Durante casi dos siglos, los quemadores Bunsen han sido un elemento básico en los laboratorios de biología y química, tradicionalmente considerados como creadores de corrientes de convección que arrastran las partículas que contienen microbios. Sin embargo, Gavin no encontró evidencia experimental que respalde esta afirmación. Ella afirmó que la falta de evidencia “permitió la propagación de todas estas hipótesis, teorías, leyendas en torno al quemador Bunsen”.
El estudio involucró la contaminación deliberada de los bancos de laboratorio con *Gordonia rubripertincta*, una bacteria de color naranja brillante fácilmente visible en placas de Petri. Los investigadores sembraron el aire con la bacteria rociando líquido o sacudiendo toallas impregnadas de bacterias. Luego, compararon el crecimiento bacteriano en placas de Petri colocadas cerca de un quemador Bunsen activo con aquellas cerca de uno inactivo. Los resultados mostraron que los quemadores no redujeron el asentamiento bacteriano y pueden haberlo aumentado.

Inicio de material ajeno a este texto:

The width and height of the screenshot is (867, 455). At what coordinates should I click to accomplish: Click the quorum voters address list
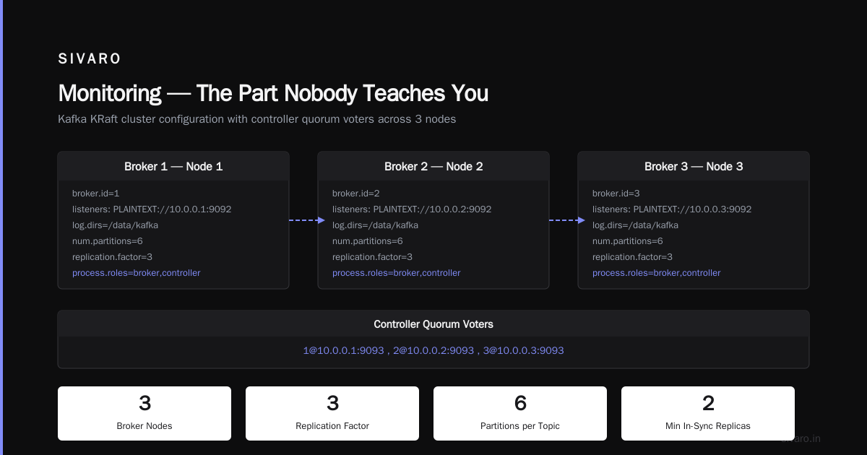pos(434,350)
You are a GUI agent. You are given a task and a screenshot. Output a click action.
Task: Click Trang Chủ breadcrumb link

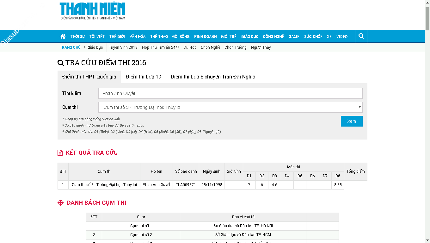70,47
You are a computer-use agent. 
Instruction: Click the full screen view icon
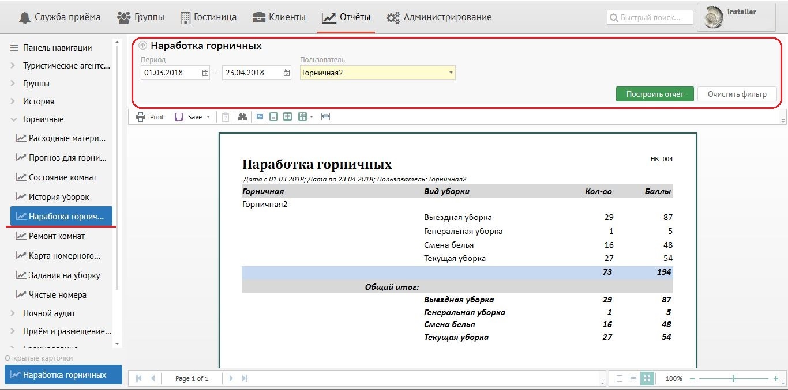(x=326, y=117)
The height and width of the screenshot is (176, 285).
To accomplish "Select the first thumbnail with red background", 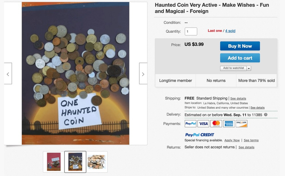I will click(x=54, y=161).
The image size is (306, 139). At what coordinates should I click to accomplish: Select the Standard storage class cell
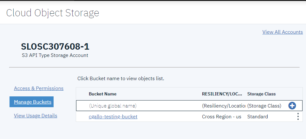(257, 117)
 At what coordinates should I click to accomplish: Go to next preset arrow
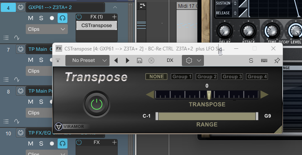point(128,61)
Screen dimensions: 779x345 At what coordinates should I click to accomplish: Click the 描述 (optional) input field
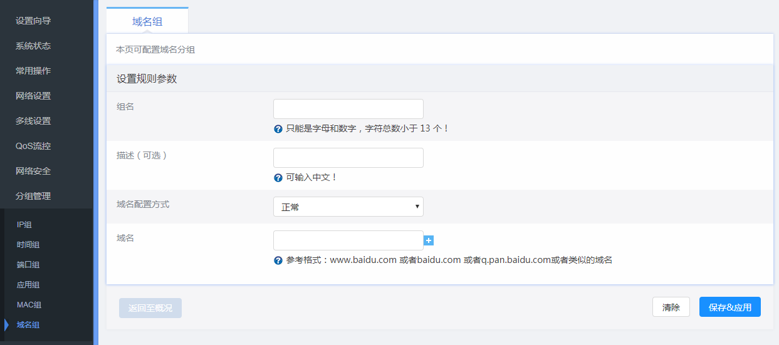click(348, 158)
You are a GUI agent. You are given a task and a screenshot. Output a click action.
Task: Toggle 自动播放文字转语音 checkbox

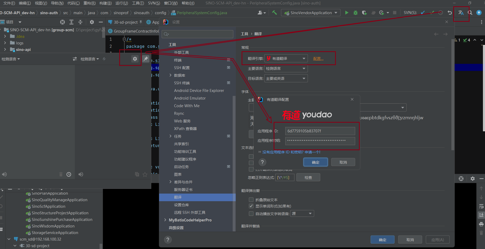coord(251,214)
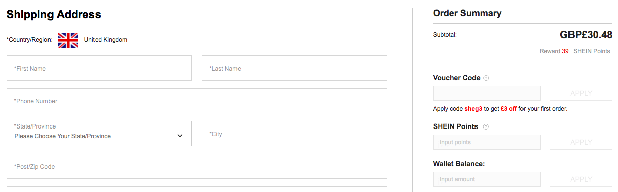Focus the Phone Number input
This screenshot has height=192, width=618.
click(x=197, y=101)
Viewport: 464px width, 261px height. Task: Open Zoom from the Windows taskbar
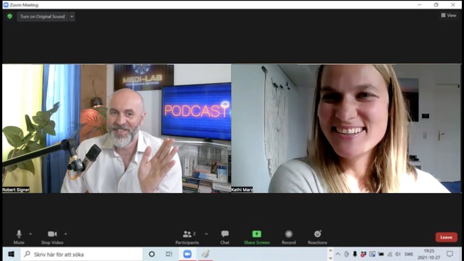pos(187,254)
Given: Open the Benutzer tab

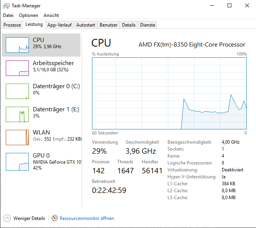Looking at the screenshot, I should click(x=109, y=25).
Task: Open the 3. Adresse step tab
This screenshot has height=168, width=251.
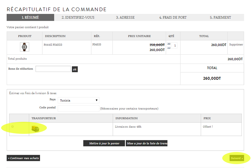Action: pyautogui.click(x=125, y=17)
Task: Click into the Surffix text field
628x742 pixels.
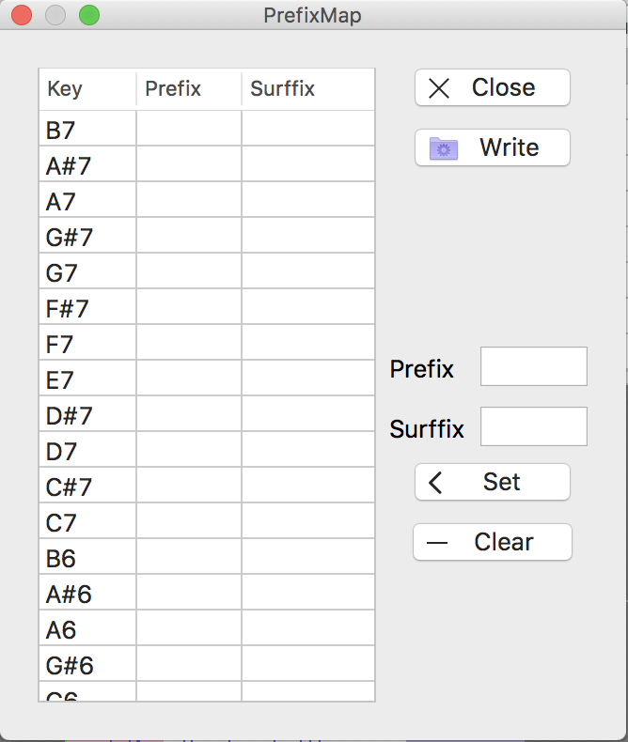Action: tap(533, 426)
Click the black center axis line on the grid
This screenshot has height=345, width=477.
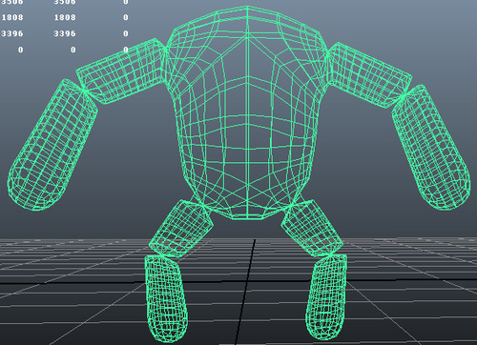pos(245,292)
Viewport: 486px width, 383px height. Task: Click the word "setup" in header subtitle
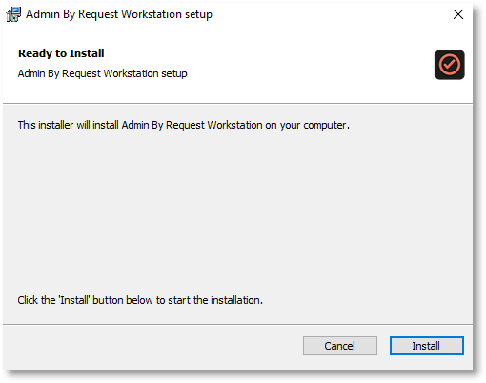174,74
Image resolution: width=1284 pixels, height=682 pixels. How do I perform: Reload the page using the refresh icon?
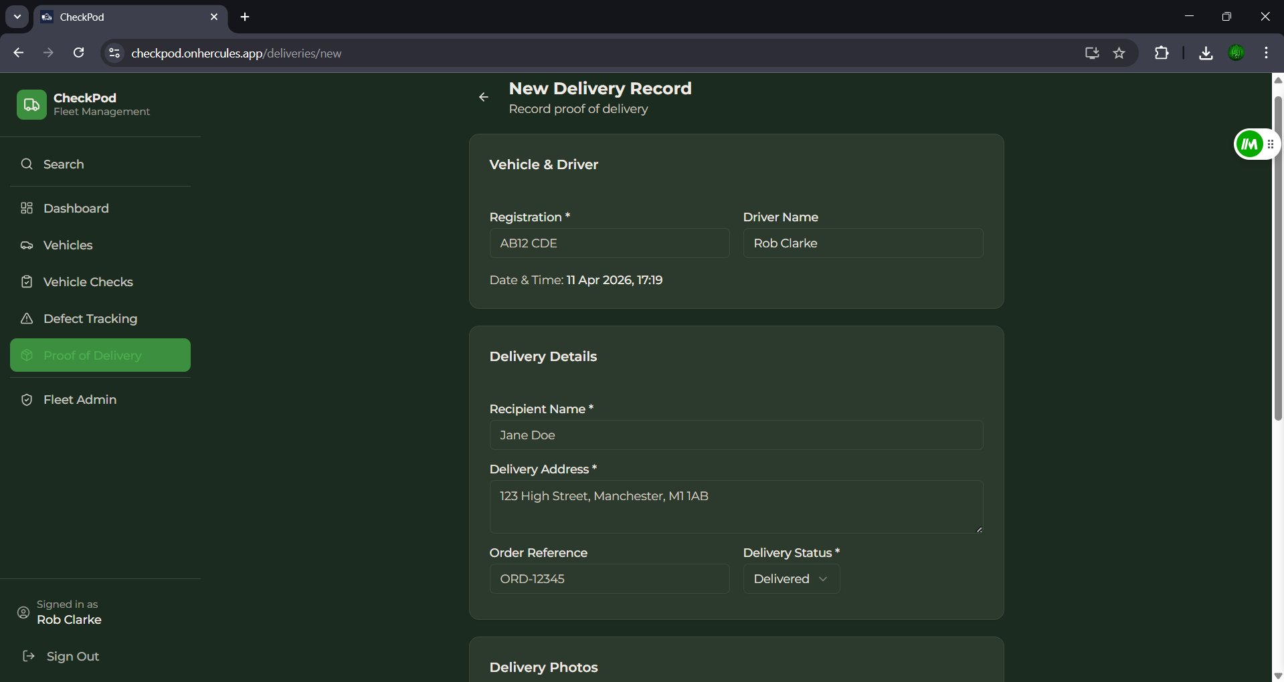pyautogui.click(x=79, y=53)
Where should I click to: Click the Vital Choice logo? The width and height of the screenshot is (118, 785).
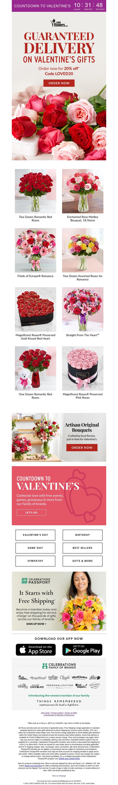point(79,677)
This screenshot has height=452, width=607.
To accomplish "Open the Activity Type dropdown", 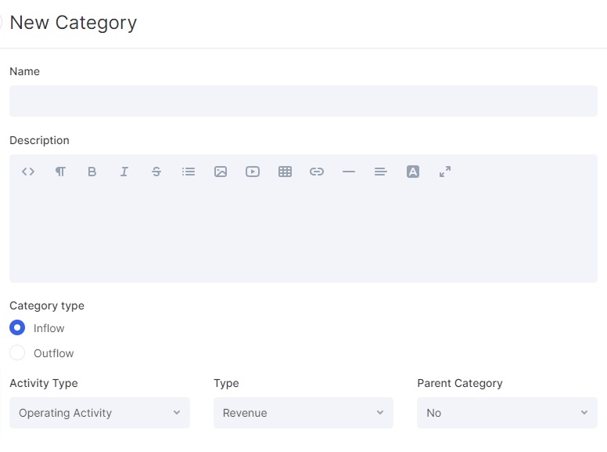I will coord(99,413).
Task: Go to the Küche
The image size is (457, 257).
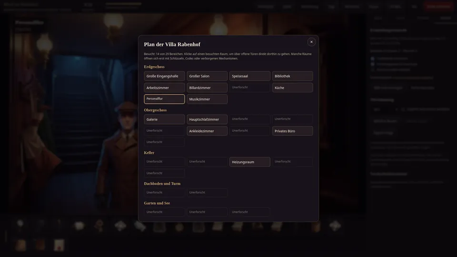Action: point(293,88)
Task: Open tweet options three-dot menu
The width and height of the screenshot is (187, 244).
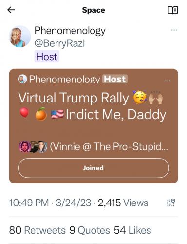Action: pos(174,30)
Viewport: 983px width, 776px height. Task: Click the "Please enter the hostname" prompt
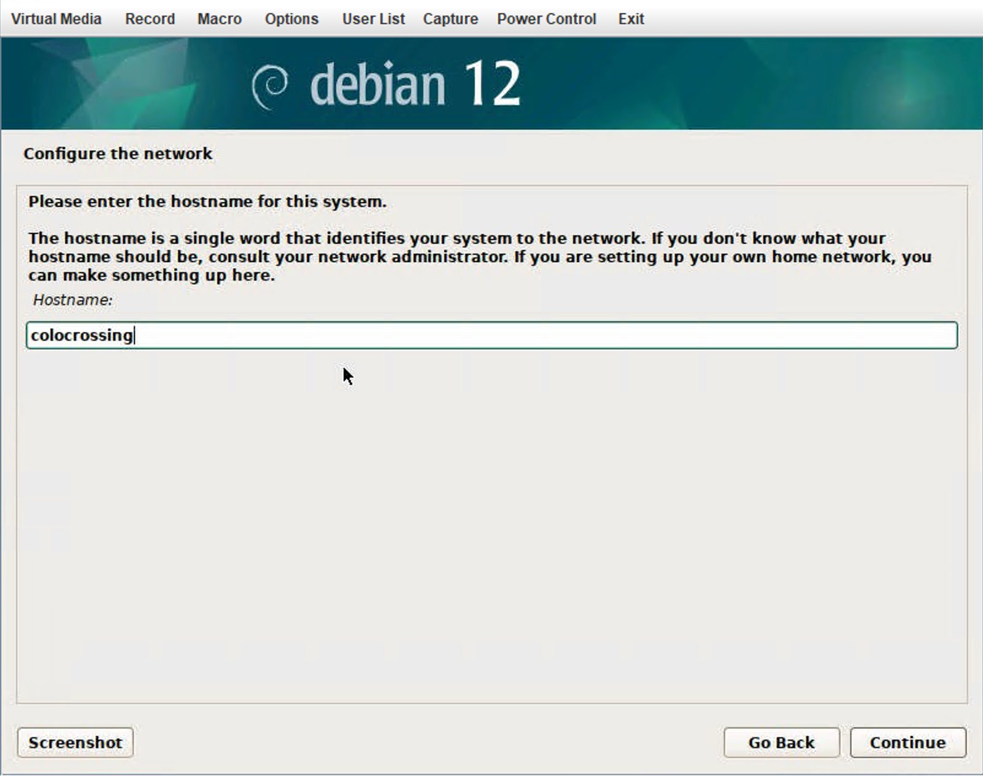(x=207, y=201)
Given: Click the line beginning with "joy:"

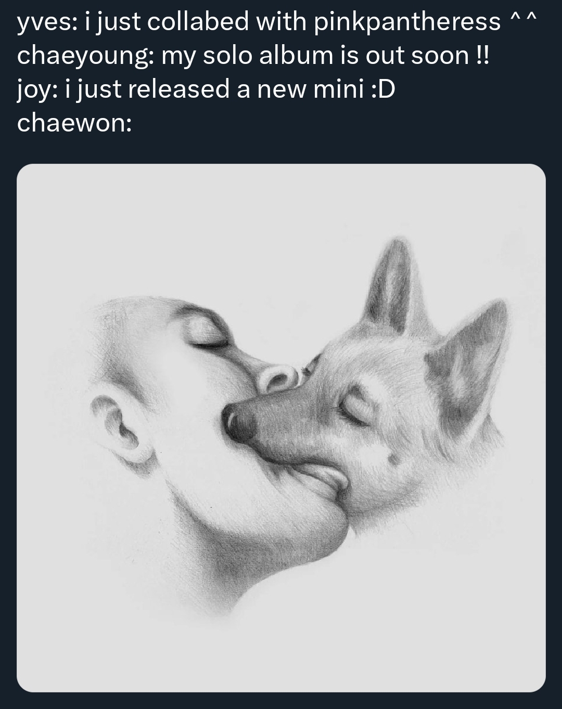Looking at the screenshot, I should (x=206, y=89).
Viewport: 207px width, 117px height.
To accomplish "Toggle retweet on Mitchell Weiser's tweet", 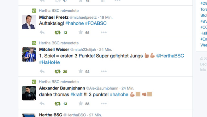I will pos(57,72).
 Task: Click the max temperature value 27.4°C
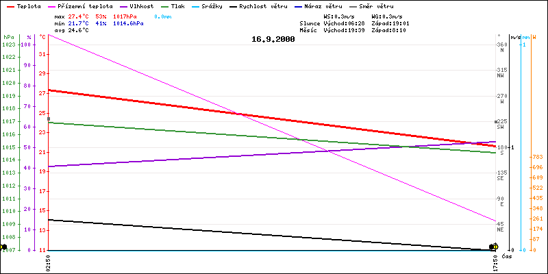tap(78, 15)
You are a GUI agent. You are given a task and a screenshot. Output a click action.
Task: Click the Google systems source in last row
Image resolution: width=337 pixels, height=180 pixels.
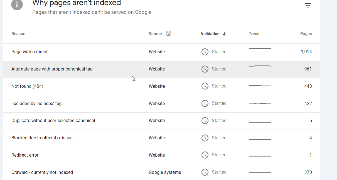165,172
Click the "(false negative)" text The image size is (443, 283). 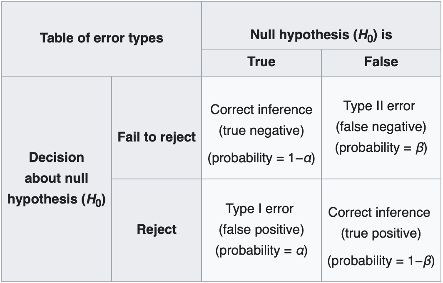381,127
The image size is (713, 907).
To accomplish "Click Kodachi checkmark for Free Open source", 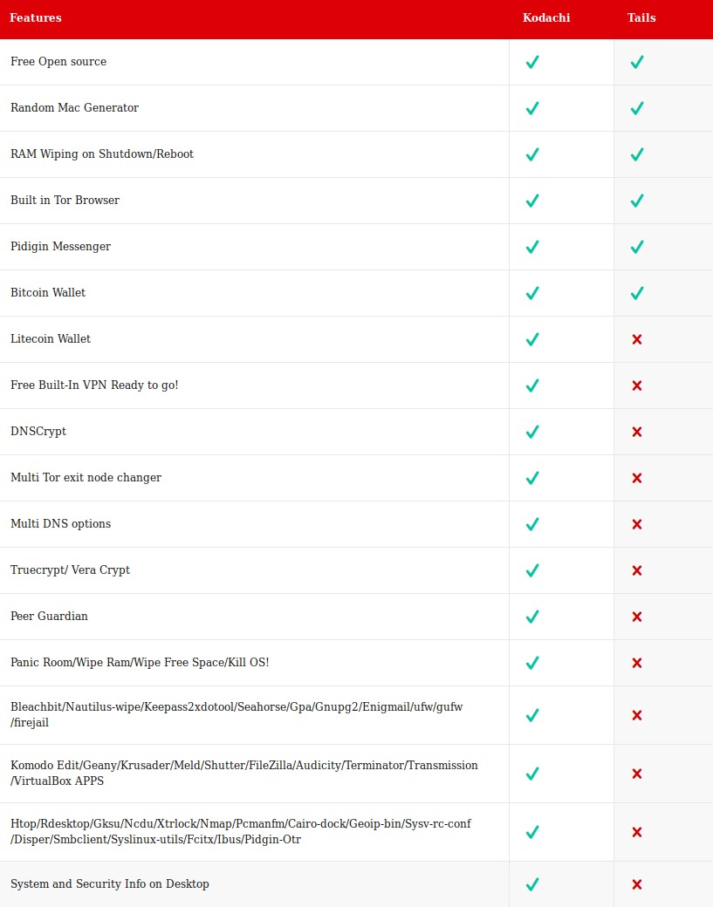I will (532, 62).
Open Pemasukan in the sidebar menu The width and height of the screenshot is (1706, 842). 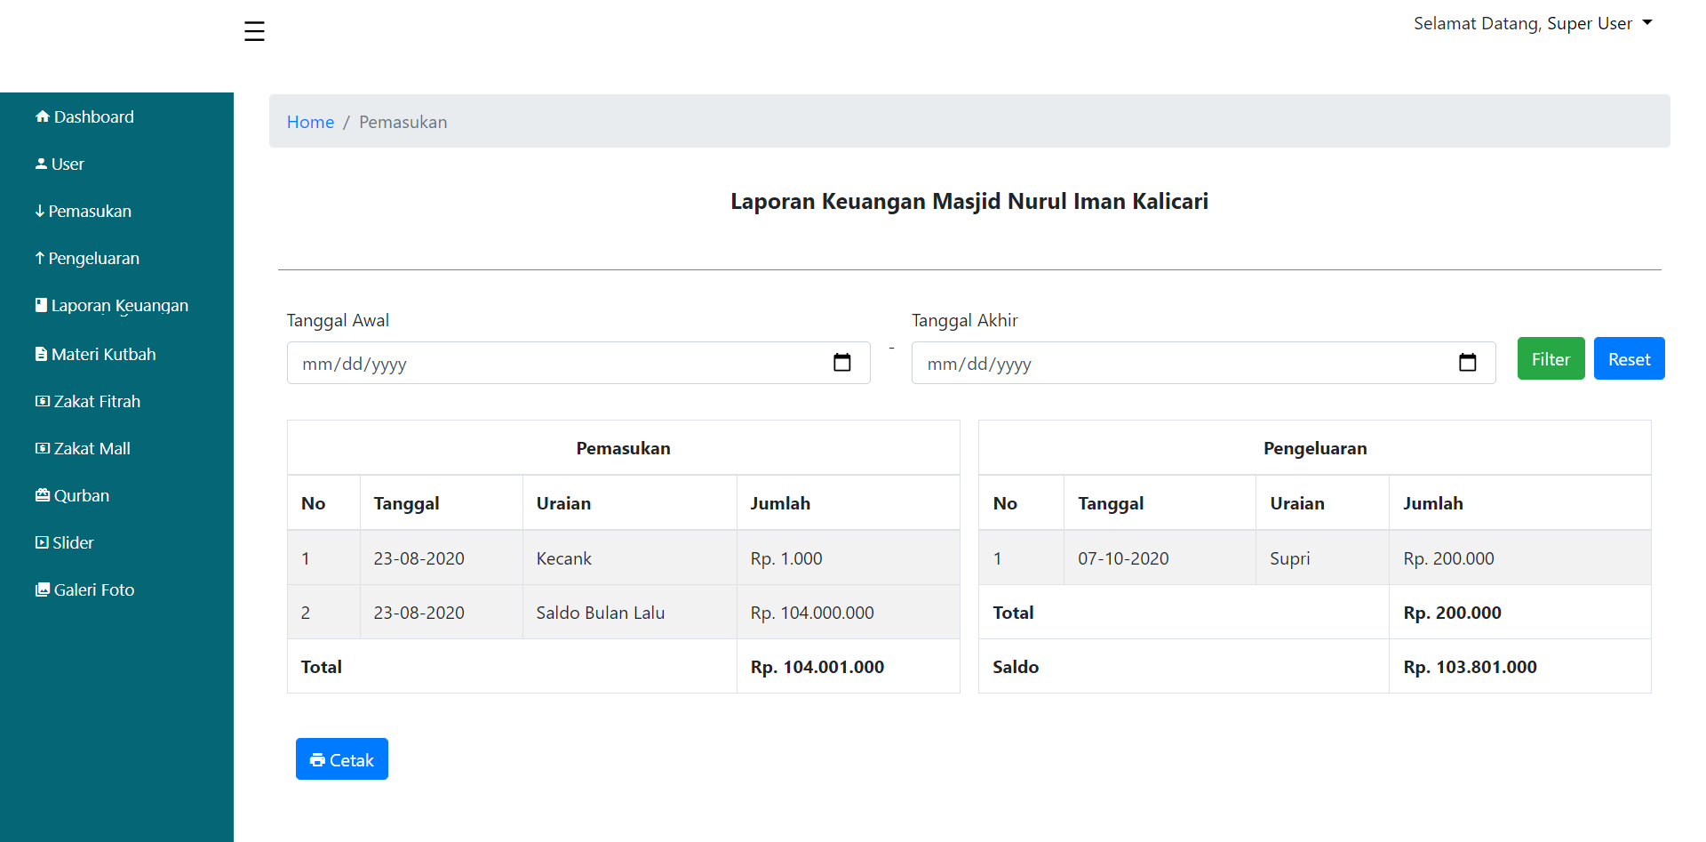90,212
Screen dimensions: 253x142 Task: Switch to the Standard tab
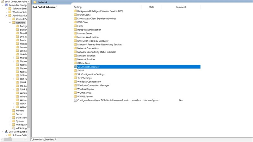pos(50,139)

Amir Mitchell, un biólogo de sistemas de la Facultad de Medicina de la Universidad de Massachusetts Chan en Worcester, sugirió que los hallazgos podrían ser “el clavo en el ataúd” para el uso de los quemadores en los laboratorios de biología. Los hallazgos del estudio podrían alimentar el debate sobre el uso continuo de este dispositivo tradicional en los laboratorios modernos.